Creating Kafka tables

You can use the registered Kafka provider to create Kafka tables that can be used as source and sink in your SQL Stream jobs.

  • Make sure that you have created a Kafka topic.
  • Make sure there is generated data in the Kafka topic.
  • Make sure that you have the right permissions set in Ranger.
  1. Go to your cluster in Cloudera Manager.
  2. Click SQL Stream Builder from the list of services.
  3. Click SQLStreamBuilder Console.
    The Streaming SQL Console opens in a new window.
  4. Select Console from the left- side menu.
  5. Go to the Tables tab.
  6. Select Add table > Apache Kafka.
    The Kafka Table window appears.
  7. Provide a Name for the Table.
  8. Select a registered Kafka provider as Kafka cluster.
  9. Select a Kafka topic from the list.
  10. Select the Data format.
    • You can select JSON as data format.
    • You can select AVRO as data format.
  11. Determine the Schema for the Kafka table.
    1. Add a customized schema to the Schema Definition field.

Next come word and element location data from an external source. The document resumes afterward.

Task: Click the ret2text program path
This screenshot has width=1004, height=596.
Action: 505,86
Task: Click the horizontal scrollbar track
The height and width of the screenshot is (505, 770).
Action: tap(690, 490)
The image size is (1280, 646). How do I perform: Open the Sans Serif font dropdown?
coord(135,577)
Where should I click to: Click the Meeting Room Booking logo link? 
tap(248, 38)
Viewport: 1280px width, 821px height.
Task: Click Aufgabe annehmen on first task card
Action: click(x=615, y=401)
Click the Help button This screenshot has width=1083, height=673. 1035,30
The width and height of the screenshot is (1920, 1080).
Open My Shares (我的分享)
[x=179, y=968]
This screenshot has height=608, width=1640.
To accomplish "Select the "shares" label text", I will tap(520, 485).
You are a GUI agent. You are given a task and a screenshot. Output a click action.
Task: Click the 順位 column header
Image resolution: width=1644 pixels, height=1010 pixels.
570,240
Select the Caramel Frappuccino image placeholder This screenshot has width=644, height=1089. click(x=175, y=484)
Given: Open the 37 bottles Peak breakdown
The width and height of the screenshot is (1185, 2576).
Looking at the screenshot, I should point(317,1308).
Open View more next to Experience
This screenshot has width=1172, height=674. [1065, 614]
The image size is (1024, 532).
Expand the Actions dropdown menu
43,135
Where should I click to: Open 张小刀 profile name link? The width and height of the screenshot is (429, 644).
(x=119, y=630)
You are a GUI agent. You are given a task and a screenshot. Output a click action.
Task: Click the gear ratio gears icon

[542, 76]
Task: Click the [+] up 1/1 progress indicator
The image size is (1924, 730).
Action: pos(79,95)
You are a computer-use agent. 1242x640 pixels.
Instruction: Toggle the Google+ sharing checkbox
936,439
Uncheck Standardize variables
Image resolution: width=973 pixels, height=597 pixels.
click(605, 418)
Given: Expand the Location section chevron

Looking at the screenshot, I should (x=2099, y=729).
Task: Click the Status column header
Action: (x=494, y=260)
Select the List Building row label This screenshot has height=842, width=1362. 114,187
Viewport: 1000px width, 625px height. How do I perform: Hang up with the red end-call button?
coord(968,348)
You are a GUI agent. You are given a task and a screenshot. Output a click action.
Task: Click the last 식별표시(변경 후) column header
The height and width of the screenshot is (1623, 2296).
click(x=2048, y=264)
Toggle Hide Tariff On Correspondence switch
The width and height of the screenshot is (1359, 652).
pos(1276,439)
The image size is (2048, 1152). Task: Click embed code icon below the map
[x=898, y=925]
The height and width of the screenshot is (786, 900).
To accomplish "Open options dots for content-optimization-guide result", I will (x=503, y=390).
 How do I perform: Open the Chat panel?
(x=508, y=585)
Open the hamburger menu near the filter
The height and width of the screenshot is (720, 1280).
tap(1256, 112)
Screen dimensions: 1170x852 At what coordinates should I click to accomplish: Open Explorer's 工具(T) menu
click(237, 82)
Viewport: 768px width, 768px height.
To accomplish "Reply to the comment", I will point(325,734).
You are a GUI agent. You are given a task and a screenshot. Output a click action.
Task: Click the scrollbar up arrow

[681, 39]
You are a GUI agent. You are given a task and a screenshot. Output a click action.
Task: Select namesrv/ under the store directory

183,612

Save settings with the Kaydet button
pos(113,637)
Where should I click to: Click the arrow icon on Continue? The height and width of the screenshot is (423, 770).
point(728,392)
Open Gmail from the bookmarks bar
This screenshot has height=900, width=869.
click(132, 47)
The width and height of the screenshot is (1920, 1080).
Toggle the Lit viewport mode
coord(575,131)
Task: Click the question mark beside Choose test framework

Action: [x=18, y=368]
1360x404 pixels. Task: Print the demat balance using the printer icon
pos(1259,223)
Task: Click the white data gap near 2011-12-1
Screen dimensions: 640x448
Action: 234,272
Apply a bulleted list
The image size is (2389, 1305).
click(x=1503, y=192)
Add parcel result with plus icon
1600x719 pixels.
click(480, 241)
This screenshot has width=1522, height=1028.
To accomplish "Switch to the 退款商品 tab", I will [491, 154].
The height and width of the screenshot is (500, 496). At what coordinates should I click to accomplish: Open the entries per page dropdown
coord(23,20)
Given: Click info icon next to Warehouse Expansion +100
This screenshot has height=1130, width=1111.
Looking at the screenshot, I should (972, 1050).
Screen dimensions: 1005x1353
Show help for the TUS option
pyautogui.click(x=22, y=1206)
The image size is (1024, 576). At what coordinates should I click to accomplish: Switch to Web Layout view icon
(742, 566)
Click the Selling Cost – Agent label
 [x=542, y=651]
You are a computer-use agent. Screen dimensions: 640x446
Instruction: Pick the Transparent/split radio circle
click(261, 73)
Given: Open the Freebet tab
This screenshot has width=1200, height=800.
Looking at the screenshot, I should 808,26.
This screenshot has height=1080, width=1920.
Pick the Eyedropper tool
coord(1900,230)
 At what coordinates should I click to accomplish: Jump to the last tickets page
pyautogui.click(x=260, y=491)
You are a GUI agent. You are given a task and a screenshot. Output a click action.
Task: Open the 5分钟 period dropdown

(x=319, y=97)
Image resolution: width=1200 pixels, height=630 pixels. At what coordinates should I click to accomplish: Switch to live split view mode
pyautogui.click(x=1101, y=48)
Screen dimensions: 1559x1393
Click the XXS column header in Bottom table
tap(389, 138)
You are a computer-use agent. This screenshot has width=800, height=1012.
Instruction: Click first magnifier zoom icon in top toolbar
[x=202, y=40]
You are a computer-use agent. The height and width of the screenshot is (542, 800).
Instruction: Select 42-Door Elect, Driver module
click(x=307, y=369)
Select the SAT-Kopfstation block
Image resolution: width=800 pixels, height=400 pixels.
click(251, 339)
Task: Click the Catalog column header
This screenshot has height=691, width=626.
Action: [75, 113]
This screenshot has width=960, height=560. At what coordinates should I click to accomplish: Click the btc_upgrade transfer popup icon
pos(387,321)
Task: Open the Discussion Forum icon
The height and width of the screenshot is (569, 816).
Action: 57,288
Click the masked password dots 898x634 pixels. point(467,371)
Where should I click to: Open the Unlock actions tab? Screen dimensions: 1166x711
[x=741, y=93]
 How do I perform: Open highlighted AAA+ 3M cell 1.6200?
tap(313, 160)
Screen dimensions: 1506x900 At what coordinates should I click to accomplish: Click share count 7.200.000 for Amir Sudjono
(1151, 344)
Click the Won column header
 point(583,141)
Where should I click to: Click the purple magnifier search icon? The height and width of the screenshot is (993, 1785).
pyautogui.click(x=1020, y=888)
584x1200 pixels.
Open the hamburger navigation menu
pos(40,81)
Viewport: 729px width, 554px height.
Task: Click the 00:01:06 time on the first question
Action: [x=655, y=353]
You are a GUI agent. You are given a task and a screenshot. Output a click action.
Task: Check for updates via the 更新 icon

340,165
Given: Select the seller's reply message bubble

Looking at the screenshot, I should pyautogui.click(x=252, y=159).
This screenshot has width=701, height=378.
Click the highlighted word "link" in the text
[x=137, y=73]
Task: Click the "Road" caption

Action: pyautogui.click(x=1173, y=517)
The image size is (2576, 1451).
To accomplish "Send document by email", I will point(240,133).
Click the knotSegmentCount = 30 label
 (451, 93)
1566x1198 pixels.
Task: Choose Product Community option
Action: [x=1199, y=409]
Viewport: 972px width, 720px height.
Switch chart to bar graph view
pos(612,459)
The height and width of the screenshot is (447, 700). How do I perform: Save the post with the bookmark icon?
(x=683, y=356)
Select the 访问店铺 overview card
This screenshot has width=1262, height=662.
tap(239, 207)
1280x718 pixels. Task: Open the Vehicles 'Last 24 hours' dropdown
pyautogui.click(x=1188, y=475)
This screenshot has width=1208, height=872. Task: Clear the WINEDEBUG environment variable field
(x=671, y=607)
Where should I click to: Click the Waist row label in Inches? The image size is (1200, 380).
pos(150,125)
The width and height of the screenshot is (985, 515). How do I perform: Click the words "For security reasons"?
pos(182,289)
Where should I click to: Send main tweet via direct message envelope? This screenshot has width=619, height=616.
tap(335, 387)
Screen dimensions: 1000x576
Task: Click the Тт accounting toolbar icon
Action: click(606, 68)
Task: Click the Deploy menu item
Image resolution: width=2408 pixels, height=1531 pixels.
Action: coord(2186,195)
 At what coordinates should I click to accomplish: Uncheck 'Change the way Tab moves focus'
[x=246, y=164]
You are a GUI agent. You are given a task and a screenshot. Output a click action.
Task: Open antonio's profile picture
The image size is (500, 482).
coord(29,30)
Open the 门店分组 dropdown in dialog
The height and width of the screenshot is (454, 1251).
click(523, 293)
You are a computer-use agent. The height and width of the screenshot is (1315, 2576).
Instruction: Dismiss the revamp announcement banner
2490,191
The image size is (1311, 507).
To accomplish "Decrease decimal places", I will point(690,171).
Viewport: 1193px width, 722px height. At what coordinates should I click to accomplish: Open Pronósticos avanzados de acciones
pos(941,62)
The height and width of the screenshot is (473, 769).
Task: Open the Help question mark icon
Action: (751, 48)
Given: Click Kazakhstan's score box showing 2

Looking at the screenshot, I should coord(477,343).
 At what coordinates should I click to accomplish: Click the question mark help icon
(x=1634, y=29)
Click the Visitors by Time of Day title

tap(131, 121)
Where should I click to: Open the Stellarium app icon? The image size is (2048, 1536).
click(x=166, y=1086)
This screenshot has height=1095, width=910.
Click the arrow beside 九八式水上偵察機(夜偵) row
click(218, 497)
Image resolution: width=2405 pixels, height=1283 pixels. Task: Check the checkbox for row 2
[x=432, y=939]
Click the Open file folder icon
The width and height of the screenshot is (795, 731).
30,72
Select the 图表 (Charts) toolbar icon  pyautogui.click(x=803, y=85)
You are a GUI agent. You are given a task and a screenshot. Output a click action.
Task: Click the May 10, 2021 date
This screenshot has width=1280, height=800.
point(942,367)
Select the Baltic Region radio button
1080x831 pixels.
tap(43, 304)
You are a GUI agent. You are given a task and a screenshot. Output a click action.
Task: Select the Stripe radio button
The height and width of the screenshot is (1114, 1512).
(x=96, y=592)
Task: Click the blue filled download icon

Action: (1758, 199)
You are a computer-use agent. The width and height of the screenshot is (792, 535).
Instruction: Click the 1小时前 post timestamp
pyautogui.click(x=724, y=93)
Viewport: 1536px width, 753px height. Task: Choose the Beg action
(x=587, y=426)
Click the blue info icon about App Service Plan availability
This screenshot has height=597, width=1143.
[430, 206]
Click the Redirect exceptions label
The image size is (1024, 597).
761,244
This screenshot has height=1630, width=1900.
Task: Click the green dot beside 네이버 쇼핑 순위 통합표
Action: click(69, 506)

    2. Click Detect Schema to read a sample of the JSON messages and automatically infer the schema.
  12. Customize your Kafka Table with the following options:
    1. Configure the Event Time if you do not want to use the Kafka Timestamps.
      1. Unselect the checkbox of Use Kafka Timestamps.
      2. Provide the name of the Input Timestamp Column.
      3. Add a name for the Event Time Column.
      4. Add a value to the Watermark Seconds.
    2. Configure an Input Transform, add the code using the Transformations tab.
    3. Configure any Kafka properties required using the Properties tab.
    For more information about how to configure the Kafka table, see the Configuring Kafka tables section.
  13. Select Save Changes.
The Kafka Table is ready to be selected as a source or a sink for the SQL Stream job. To use Kafka as a source add it to the SQL query with the FROM statement. To use it as a sink, select the Kafka table when creating the SQL job from the Sink Table drop-down menu.